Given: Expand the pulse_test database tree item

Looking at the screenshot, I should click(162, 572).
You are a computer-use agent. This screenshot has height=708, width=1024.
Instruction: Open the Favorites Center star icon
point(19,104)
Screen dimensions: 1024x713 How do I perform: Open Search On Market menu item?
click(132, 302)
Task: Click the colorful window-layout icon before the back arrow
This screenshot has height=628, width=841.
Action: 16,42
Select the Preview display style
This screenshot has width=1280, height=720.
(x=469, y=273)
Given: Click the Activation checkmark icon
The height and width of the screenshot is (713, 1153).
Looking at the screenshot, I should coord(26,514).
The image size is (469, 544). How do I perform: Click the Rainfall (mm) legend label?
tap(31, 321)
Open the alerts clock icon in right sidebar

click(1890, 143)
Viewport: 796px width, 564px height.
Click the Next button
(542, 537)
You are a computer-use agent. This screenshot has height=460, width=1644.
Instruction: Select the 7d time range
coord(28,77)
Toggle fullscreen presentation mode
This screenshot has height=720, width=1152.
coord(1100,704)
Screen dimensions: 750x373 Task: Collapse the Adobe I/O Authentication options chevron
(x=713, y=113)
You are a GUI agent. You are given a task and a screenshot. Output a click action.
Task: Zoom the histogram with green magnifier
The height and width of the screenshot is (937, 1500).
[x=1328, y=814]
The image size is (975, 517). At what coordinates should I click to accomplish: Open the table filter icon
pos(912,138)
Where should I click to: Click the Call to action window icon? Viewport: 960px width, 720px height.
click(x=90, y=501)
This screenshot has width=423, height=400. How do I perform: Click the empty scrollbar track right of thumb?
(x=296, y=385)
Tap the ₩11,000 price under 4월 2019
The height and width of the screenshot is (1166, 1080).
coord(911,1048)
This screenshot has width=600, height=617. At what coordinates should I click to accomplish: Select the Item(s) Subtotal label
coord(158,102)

::::::

▶ _The task_
Starting at the line with "Where should I", copy every line up to and including the last one in the entries above.

▶ _Response box_
Where should I click to: Click the Call to action window icon? Viewport: 960px width, 720px height.
click(x=90, y=501)
This screenshot has width=423, height=400. How do I perform: Click the empty scrollbar track right of thumb?
(x=296, y=385)
Tap the ₩11,000 price under 4월 2019
The height and width of the screenshot is (1166, 1080).
coord(911,1048)
This screenshot has width=600, height=617. At what coordinates should I click to accomplish: Select the Item(s) Subtotal label
coord(158,102)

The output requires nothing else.